Trying to get biologists to care about computers is like telling someone to be excited that they need to get all their wisdom teeth pulled and have a cavity filled on the same day. I was pretty much the oddity throughout all my schooling and any of the biologists I met while working that actually knew much of anything about computers and programming beyond what needed to be done to write reports and enter data.
Most biologists I met were far more comfortable in the pissing rain, up the mountain, in the middle of nowhere collecting animal shit than in front of a keyboard.
If there were a Venn diagram of biologists and computer and technology enthusiasts the overlap would need a micrometer to be read.
Disclaimer: Please take this extremely generalized and likely offensive to one of those small few in that tiny overlap I mentioned, statement with a grain of salt. Please don't take this too seriously, it's just from my own narrow sampling of people i've interacted with which is may or may not be representative of the overall population.
I know about bioinformatics and the contributions of biology to computer science and vice versa.

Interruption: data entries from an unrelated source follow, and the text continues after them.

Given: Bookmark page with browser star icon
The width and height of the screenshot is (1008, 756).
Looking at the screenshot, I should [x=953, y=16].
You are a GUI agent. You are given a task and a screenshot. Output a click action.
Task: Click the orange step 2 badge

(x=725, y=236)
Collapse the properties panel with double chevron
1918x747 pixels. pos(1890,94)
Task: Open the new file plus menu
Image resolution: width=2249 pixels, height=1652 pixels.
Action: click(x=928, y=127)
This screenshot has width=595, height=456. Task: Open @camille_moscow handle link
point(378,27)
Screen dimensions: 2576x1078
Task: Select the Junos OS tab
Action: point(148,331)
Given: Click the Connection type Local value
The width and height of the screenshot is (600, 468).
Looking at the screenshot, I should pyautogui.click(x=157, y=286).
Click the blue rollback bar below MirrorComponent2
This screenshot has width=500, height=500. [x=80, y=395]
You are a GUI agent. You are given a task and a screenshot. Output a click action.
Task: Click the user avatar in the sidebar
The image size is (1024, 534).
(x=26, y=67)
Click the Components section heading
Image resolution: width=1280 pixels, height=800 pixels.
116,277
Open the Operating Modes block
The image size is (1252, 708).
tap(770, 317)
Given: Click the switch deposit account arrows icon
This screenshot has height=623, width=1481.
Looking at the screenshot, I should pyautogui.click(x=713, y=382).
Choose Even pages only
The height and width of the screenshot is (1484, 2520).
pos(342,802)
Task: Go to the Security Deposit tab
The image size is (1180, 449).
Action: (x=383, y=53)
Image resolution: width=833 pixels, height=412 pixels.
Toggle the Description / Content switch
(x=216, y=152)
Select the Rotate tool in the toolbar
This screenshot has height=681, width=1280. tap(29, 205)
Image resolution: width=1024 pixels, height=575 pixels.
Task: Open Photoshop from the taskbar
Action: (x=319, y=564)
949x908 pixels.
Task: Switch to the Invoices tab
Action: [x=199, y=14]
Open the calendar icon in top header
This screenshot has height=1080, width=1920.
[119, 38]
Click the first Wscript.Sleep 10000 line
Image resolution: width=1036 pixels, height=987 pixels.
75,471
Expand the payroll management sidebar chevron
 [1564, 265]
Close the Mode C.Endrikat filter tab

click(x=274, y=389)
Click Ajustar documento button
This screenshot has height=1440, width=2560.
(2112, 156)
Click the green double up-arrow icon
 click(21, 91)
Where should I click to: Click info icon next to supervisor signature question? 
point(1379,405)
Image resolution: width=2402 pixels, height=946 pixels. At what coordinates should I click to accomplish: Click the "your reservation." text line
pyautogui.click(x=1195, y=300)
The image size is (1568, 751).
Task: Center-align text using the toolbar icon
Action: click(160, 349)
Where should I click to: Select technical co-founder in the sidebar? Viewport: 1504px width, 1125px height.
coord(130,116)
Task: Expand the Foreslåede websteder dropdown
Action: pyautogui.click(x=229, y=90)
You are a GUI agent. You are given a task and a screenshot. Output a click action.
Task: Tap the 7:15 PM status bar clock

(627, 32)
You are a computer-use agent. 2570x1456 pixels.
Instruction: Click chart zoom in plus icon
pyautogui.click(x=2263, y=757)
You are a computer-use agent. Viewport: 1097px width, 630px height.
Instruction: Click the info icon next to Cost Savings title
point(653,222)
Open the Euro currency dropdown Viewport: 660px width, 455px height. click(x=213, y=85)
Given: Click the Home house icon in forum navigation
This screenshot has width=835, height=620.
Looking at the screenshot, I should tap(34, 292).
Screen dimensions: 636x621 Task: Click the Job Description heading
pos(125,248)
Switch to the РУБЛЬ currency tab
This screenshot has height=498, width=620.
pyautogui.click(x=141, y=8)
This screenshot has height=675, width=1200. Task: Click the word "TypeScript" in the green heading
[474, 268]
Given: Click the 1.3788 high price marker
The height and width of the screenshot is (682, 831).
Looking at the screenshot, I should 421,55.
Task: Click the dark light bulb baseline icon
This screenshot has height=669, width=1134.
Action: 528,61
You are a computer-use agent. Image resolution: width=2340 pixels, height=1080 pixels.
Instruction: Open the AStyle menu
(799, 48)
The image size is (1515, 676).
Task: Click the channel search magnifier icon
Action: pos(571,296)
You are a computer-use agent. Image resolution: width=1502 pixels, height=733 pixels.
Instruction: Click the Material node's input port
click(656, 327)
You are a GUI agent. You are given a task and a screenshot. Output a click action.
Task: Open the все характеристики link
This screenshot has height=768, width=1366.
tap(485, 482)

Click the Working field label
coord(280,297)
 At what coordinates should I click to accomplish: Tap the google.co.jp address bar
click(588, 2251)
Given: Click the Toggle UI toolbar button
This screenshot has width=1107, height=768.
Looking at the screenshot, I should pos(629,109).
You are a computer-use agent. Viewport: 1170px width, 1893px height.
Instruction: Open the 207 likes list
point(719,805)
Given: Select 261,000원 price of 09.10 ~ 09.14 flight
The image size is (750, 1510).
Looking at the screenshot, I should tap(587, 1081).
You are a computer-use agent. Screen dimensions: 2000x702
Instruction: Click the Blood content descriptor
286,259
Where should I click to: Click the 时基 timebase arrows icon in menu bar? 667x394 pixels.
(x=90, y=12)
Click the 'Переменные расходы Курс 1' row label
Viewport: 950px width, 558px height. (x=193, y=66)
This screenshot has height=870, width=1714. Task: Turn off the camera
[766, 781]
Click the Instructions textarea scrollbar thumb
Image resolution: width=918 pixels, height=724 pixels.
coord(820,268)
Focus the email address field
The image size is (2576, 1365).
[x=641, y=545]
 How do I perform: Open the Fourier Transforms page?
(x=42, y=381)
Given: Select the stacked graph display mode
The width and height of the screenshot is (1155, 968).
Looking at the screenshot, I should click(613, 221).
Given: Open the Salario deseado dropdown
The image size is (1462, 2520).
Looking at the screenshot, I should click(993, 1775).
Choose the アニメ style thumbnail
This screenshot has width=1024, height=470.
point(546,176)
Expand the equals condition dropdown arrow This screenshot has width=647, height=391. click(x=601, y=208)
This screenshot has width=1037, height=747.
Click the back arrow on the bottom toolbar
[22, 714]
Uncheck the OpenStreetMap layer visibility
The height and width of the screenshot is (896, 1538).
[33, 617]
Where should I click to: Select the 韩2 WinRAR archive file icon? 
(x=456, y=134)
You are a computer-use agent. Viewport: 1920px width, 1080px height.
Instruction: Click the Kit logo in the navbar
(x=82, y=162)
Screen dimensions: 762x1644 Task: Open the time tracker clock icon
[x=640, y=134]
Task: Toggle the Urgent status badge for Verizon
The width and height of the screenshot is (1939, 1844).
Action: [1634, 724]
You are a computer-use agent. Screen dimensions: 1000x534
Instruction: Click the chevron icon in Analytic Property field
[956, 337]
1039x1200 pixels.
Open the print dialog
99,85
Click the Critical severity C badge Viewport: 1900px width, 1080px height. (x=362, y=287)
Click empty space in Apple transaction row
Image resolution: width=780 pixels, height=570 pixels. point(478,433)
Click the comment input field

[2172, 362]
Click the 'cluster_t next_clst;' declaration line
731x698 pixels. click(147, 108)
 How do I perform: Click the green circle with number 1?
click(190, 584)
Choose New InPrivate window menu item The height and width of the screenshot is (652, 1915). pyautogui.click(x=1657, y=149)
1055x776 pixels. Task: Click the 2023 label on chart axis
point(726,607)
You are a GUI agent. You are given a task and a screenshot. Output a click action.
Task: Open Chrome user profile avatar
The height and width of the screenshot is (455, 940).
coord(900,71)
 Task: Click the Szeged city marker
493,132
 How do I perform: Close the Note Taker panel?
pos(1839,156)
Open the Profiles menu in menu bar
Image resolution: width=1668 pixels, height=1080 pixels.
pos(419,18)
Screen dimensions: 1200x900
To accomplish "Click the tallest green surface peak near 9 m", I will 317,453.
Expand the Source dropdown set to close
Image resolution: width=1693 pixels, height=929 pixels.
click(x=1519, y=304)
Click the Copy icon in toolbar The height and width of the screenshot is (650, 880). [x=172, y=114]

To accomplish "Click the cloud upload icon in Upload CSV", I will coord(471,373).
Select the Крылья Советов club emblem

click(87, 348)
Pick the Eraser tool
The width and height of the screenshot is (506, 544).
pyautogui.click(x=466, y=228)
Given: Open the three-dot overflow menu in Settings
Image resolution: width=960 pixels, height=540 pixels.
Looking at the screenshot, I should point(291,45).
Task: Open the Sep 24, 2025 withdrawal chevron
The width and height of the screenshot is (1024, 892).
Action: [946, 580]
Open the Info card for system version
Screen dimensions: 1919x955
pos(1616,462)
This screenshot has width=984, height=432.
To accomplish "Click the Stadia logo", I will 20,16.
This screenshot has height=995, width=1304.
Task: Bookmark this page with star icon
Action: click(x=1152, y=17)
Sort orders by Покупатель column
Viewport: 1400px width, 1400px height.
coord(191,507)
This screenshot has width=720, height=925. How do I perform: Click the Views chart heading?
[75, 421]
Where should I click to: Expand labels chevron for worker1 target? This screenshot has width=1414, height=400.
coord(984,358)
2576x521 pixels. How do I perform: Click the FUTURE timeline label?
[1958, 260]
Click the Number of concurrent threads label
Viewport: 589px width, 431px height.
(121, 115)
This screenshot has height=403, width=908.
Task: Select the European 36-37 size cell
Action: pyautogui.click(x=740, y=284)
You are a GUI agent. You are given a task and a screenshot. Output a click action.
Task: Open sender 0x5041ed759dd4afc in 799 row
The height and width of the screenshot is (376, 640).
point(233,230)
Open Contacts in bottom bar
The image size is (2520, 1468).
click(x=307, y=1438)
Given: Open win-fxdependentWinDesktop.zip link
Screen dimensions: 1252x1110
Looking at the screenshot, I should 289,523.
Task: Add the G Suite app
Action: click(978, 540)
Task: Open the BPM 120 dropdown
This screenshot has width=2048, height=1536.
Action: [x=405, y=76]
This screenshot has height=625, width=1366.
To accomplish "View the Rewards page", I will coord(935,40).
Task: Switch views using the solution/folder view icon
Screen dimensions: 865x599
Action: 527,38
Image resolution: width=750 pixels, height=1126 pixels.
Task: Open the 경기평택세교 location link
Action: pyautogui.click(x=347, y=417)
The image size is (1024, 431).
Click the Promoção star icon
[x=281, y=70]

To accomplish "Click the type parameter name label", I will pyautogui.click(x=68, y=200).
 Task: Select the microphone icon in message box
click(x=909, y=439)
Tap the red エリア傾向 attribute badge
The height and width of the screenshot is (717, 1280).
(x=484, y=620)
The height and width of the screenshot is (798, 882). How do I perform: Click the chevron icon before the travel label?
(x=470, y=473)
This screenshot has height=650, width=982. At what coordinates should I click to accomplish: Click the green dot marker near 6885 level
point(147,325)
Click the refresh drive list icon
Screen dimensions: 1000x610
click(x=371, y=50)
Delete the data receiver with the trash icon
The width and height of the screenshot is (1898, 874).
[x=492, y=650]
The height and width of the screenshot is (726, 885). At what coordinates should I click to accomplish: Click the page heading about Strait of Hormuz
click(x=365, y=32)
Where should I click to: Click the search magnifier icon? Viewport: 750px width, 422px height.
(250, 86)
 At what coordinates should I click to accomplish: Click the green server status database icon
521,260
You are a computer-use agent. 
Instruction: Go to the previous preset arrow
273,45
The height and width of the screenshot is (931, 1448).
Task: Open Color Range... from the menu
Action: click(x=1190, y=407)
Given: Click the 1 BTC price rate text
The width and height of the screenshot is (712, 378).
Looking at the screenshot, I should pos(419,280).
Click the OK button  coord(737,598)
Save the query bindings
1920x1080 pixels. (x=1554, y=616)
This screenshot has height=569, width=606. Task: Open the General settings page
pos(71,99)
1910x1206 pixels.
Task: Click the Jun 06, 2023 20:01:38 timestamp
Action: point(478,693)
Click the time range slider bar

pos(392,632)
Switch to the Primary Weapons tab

I've personally worked in both field sampling and data analysis. My overly offensive generalized statement was a light jab towards field biologists i've known, including my own friends who i've debated on this subject with, who tend to dislike computers and will go as far to avoid even excel and hand write their data while doing all math on a calculator. It really wasn't meant to be taken seriously and I suppose would go above the head of those who haven't spent a lot of time in the field with biologists.
Okay, sorry about the misinterpretation, but it should have been clear to you that ggp was referring to computational biologists or bioinformaticians, making your observations rather unrelated.
Bioinformaticians use Python,R,Java,Julia,Groovy,Js and more (I use kotlin and python mostly but that's in a niche of bioinformatics I don't touch genes nor proteins)... Same as in software dev, there are a lot of beliefs. So you have the club of the js people that hate java, the club of pythoners that hate R, and people that just use what allow them to solve their problem and they are the ones that achieve the most but also that you hear about the less.
And that is the problem. I understand Julia and Python there. I'd understand Haskell (as every biologist is a mathematician too). But to list JS and Lua, and not have C# and Java?
AFAIK a lot of chemistry equipment actually is built with Java and C#.